Location
- Sutton Common Road Sutton, Greater London, SM3 9PS England 51°22′51″N 0°12′02″W﻿ / ﻿51.38077°N 0.20052°W

Information
- Type: Academy
- Motto: Achievement for all
- Established: 1933; 93 years ago
- Department for Education URN: 136914 Tables
- Ofsted: Reports
- Headteacher: Sarah Peacock
- Gender: Mixed
- Age: 11 to 18
- Enrolment: 1,758 as of November 2021^{[update]}
- Houses: Rollason, Turing, Morris, Seacole
- Website: www.glenthorne.sutton.sch.uk

= Glenthorne High School =

Glenthorne High School is a non-selective mixed secondary school and sixth form located in the Sutton Common area of Sutton in the London Borough of Sutton, England.

==History==
The school was first established in 1933 on Glastonbury Road in Sutton. It moved to the Sutton Common Road site in 1958, and at this time was called Sutton Common County Secondary Girls' School. The school changed its name to Glenthorne in 1982, and in 1993 it became coeducational. The school was converted to academy status in July 2011, and was previously a foundation school administered by Sutton London Borough Council. The schools continues to coordinate with Sutton London Borough Council for admissions.

==Academics==
Glenthorne High School offers GCSEs, BTECs, OCR Nationals and vocational courses as programmes of study for pupils, while students in the sixth form have the option to study a range of A Levels and further BTECs. The school specialises in the arts and has dedicated resources and facilities to support the specialism.

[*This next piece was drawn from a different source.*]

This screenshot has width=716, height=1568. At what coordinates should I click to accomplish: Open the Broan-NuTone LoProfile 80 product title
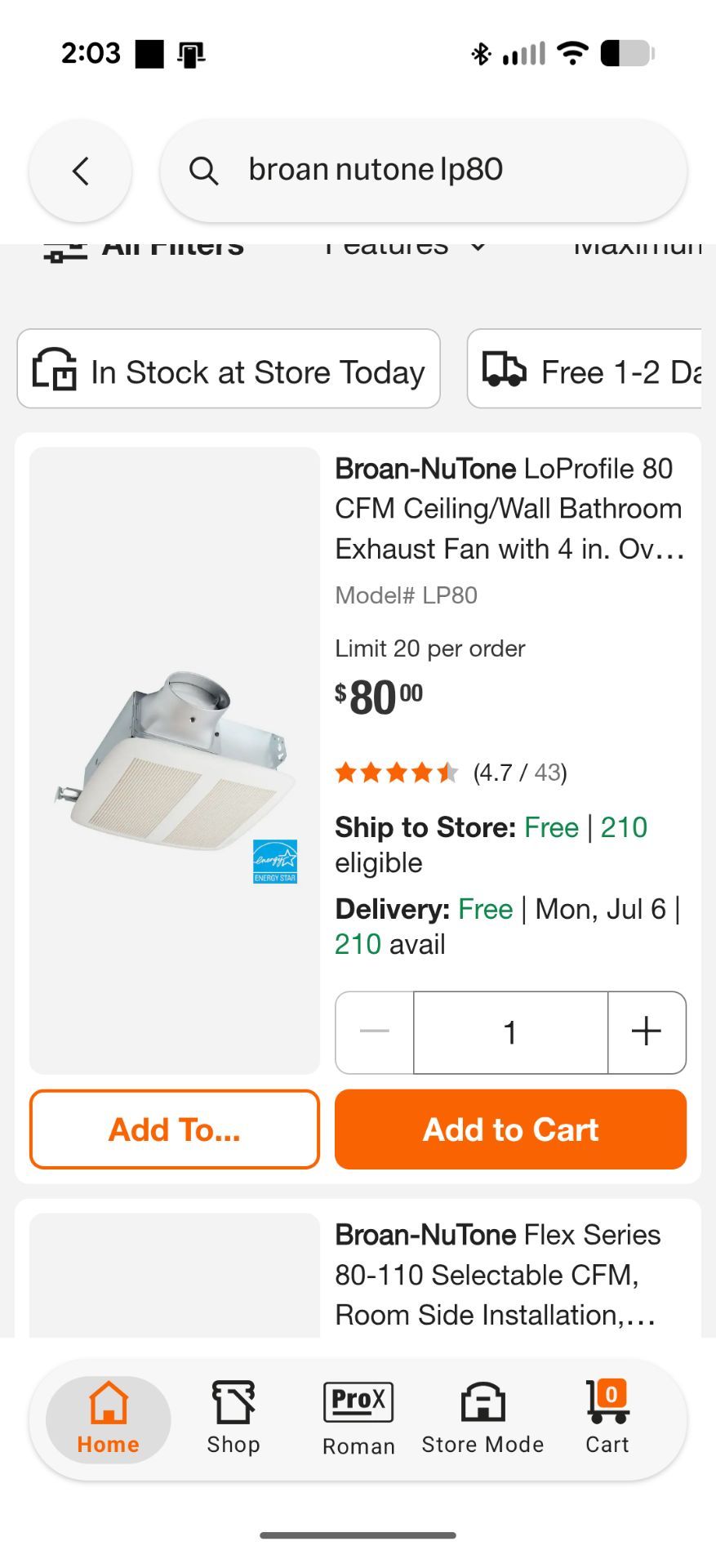click(x=509, y=508)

The school librarian is Lucas Maxwell, who was named Librarian of the Year in 2017 by the School Library Association. Maxwell was also awarded a British Empire Medal in 2024 for his services to education.

==Documentary==
The school and twenty-four of its Year 7 students were featured in the Channel 4 documentary The School That Tried To End Racism. The 11 and 12 year olds were aided to uncover and eradicate hidden racial biases as well as expand their knowledge of racism and white privilege through various social experiments. The documentary won the 2021 British Academy of Film and Television (BAFTA) Award for Reality and Constructed Factual.